* [Do this]: Reproduce the records word for word, from the beginning through the line that contains "[x=369, y=677]".

* [Entries]:

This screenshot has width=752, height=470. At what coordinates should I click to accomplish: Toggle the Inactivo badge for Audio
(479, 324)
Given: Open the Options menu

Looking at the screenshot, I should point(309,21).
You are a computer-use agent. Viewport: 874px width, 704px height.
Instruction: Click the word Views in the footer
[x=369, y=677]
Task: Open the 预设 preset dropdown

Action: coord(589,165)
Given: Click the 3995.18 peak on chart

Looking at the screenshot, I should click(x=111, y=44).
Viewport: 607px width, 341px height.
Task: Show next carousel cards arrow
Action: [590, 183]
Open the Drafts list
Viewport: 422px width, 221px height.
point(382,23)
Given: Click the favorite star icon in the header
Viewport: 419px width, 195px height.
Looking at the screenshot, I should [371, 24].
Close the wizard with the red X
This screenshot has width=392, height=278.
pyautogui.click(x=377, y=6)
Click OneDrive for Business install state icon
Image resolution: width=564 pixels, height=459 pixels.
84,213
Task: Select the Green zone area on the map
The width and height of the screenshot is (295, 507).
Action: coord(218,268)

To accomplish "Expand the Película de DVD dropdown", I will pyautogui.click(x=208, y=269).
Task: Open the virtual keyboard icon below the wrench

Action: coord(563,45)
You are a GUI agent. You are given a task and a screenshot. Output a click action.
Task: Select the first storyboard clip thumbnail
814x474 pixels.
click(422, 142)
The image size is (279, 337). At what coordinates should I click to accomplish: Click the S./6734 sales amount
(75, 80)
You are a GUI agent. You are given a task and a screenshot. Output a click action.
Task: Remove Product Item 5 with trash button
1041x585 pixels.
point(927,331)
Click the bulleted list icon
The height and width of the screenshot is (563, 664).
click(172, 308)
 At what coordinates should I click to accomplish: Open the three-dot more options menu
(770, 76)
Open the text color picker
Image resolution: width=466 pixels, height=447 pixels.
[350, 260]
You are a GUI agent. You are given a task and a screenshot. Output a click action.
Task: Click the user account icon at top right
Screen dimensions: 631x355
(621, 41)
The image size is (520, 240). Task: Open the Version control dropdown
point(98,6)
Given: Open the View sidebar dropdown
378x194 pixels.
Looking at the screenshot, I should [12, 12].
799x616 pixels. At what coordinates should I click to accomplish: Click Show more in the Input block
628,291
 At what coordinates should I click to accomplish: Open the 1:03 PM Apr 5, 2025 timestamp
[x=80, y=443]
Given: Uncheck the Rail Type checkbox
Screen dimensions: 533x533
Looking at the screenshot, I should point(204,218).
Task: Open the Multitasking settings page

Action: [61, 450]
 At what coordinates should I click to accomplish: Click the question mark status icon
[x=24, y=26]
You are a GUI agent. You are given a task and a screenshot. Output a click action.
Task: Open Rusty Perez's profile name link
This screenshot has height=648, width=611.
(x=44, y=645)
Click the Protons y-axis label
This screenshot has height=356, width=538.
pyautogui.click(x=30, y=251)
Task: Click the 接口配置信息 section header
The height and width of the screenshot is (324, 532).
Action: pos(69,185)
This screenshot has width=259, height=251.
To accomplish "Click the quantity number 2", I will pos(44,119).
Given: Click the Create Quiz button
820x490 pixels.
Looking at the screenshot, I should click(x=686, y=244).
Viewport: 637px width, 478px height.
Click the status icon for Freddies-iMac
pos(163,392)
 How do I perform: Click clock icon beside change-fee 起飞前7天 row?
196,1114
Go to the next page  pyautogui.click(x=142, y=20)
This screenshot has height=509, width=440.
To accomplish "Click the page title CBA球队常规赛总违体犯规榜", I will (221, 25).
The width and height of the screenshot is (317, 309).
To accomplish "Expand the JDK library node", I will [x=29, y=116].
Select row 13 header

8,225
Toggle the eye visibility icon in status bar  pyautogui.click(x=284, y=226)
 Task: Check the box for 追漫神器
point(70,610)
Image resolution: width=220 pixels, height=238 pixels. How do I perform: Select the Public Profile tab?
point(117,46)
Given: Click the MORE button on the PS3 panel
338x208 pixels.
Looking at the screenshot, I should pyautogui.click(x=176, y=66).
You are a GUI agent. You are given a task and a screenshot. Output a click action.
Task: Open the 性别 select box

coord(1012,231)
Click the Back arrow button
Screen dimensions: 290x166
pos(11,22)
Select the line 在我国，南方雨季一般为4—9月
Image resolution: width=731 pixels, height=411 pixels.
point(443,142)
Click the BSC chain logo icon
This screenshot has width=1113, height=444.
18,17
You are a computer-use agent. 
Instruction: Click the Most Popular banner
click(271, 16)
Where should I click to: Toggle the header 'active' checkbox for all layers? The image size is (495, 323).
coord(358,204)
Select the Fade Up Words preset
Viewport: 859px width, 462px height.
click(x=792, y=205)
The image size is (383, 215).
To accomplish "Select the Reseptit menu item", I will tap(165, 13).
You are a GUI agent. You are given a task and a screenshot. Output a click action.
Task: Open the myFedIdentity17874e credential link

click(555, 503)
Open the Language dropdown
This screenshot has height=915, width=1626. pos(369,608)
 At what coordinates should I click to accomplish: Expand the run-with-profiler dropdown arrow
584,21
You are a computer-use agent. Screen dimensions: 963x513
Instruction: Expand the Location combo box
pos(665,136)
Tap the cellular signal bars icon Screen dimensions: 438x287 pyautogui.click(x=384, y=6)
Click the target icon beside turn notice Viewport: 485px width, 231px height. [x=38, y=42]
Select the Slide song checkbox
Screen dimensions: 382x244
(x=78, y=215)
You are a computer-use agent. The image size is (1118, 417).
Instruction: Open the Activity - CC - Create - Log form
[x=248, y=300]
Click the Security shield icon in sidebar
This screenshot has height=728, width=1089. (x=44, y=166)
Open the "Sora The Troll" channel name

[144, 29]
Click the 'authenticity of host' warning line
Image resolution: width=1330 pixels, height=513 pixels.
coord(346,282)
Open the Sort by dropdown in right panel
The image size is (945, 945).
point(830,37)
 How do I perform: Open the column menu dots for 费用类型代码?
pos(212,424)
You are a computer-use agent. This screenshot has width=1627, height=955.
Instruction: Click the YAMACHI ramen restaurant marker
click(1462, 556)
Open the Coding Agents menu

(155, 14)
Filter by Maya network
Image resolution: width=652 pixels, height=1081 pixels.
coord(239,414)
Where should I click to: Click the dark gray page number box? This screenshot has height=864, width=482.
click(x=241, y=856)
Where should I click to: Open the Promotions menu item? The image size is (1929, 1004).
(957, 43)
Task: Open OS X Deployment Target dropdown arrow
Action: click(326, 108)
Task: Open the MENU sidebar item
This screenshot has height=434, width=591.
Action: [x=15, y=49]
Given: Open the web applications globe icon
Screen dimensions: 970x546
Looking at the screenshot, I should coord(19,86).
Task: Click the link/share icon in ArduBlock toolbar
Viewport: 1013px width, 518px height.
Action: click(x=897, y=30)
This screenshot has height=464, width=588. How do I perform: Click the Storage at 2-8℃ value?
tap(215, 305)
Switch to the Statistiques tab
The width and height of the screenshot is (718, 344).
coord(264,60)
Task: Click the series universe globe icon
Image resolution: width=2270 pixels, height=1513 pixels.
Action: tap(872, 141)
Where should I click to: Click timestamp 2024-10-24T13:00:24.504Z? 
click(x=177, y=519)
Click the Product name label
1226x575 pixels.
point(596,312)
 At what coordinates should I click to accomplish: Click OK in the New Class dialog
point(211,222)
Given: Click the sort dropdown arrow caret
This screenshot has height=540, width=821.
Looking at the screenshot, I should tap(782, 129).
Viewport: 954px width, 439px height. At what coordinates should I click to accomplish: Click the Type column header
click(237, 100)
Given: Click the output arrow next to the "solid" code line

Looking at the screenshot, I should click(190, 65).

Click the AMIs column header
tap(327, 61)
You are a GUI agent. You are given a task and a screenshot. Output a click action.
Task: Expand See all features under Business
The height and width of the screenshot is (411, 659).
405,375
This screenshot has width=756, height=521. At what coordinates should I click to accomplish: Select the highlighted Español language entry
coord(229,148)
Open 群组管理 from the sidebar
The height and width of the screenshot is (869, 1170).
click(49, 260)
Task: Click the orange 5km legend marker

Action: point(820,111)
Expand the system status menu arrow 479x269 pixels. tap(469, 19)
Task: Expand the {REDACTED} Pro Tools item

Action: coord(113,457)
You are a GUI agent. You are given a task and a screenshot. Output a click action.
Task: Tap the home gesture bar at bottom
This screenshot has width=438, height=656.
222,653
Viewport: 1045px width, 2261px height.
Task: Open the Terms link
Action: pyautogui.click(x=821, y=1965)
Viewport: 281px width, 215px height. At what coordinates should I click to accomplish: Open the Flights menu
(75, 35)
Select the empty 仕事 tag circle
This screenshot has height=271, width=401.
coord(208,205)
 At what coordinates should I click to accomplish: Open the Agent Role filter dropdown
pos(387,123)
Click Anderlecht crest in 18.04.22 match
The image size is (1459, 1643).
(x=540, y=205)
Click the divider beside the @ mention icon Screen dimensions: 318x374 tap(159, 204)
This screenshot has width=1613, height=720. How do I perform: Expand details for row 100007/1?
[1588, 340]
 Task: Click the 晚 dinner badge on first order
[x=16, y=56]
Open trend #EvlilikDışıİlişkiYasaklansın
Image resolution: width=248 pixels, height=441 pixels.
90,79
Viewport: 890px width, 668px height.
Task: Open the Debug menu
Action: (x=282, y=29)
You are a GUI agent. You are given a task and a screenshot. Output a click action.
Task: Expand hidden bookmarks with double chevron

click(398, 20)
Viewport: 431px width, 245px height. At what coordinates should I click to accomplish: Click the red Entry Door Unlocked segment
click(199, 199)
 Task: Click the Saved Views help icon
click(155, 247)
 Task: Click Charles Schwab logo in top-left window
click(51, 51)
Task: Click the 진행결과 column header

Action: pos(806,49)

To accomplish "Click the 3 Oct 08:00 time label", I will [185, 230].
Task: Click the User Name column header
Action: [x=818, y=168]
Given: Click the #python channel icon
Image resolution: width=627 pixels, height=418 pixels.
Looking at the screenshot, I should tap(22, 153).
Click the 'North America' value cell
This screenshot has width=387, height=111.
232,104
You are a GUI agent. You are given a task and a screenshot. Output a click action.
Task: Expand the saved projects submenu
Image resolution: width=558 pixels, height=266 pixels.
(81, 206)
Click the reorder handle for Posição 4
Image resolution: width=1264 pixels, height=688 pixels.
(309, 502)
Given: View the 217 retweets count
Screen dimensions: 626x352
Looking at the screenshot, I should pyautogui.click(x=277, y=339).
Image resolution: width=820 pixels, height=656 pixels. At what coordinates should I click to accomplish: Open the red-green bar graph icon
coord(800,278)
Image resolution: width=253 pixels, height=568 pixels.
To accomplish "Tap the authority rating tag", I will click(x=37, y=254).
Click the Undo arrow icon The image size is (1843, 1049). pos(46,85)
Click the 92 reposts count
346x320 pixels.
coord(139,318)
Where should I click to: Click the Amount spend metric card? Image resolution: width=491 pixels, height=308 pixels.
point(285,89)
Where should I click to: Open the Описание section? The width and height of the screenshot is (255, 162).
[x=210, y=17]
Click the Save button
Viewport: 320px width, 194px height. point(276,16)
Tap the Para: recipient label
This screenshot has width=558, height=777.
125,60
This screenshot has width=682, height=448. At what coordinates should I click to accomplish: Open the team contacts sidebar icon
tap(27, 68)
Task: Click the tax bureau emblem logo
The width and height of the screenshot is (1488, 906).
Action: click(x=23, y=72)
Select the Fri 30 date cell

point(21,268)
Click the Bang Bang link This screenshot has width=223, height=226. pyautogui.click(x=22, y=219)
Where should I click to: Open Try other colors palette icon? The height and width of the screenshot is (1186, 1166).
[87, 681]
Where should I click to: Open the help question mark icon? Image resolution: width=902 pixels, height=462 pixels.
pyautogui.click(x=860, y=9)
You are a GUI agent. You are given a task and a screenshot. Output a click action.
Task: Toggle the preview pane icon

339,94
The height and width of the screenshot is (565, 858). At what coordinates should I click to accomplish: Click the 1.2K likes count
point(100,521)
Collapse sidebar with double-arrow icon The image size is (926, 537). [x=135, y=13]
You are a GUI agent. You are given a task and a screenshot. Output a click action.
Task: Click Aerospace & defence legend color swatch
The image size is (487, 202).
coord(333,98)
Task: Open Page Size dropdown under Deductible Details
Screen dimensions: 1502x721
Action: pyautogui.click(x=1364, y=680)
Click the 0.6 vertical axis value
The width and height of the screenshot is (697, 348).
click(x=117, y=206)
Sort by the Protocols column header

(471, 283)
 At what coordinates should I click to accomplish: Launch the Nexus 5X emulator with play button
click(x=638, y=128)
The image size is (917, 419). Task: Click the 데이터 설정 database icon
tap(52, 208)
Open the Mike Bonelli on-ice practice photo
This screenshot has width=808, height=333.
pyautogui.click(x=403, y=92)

* [Written answer]:
This screenshot has width=752, height=470. At what coordinates should I click to accomplish: Toggle the Inactivo badge for Audio
(479, 324)
Given: Open the Options menu

Looking at the screenshot, I should point(309,21).
You are a computer-use agent. Viewport: 874px width, 704px height.
Instruction: Click the word Views in the footer
[x=369, y=677]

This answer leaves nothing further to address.